In een andere uitspraak had de sportvereniging een beter verhaal en was er ook een scheiding tussen de stichting en de vereniging. Rechtbank Gelderland deed op 19 november 2013 een heldere uitspraak. Een stichting die een kunstgrasveld koopt is volgens de Rechtbank BTW-ondernemer. De betaalde BTW op de aankoop is hiermee verrekenbaar. De opstallen behoren in eigendom toe aan de voetbalclub en de grasvelden dus niet, deze worden (tegen een BTW-tarief van 6%) door de voetbalclub gehuurd. Er wordt dus 21% BTW verrekend en op termijn wordt 6% (via verhuur) betaald. De Belastingdienst is van mening dat er sprake is van misbruik en daarnaast stelt de Belastingdienst dat de stichting geen BTW-ondernemer is. De Belastingdienst ziet de stichting en de voetbalclub als één geheel. De Rechtbank Gelderland is een andere mening toegedaan, de redenen hiervoor zijn:
- stichting is zelfstandig;
- bestuurders stichting zijn niet dezelfde als bij de voetbalclub (op één na);
- de stichting heeft een afgescheiden vermogen;
- de stichting heeft zelf een subsidie aangevraagd.

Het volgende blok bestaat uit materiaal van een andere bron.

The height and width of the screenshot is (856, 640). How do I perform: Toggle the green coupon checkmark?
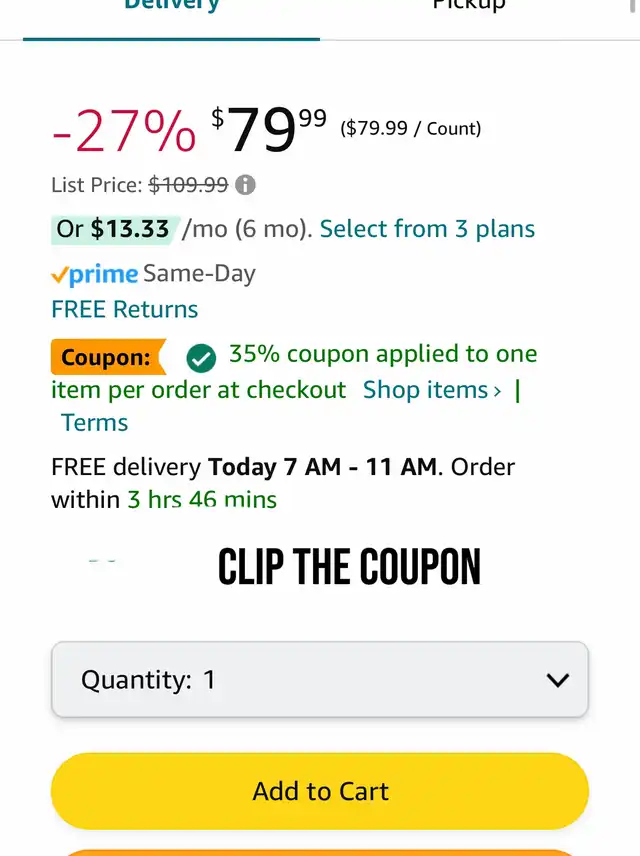(201, 357)
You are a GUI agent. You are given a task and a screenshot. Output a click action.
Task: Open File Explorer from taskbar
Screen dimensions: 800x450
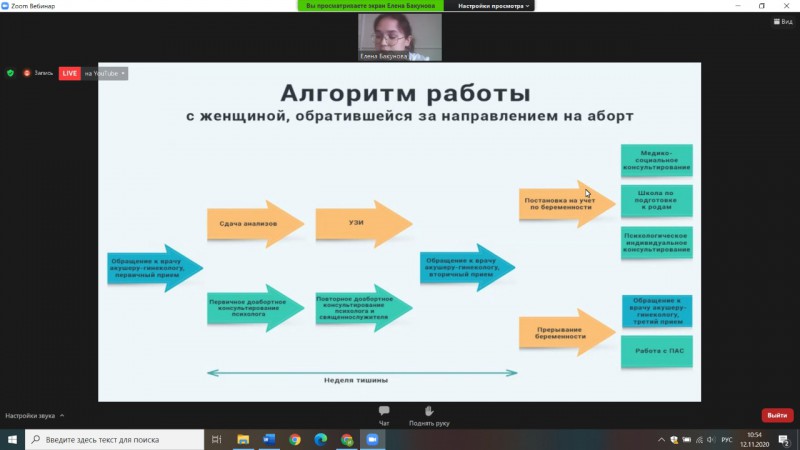point(243,440)
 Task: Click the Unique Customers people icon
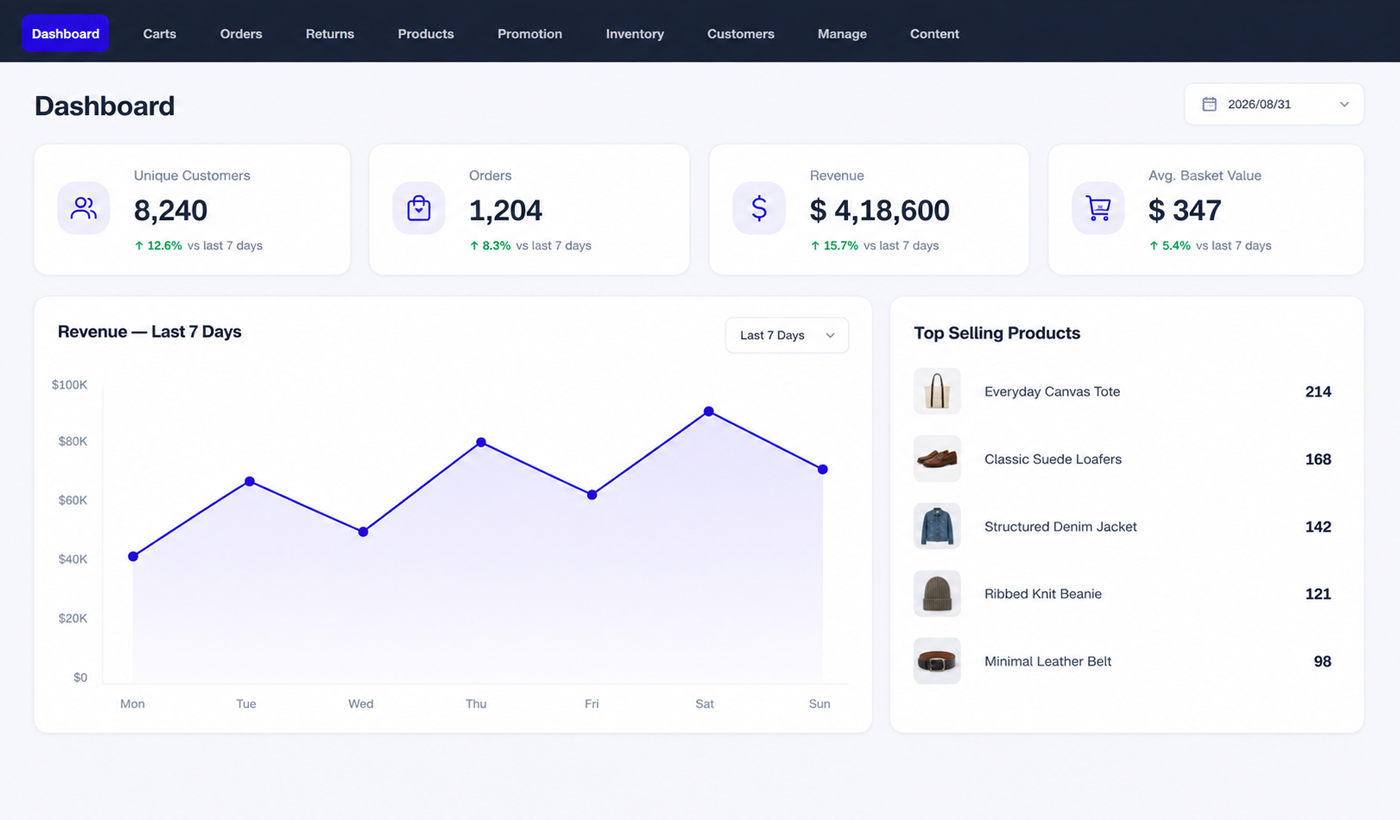coord(83,208)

Het lijkt logisch dat de Belastingdienst in beroep gaat tegen deze uitspraak. Dit zal waarschijnlijk niet succesvol verlopen, er liggen namelijk al uitspraken (cassatie) van de Hoge Raad waarbij "schoolconstructies" geaccepteerd werden. De opkomende Europese wetgeving maakt het er voor sportverenigingen niet makkelijk op. De Belastingdienst zet op dit moment (2014) de spreekwoordelijke hakken in het zand. In het verleden werden dergelijke situaties akkoord bevonden, nu stelt de Belastingdienst dat er sprake is van constructies.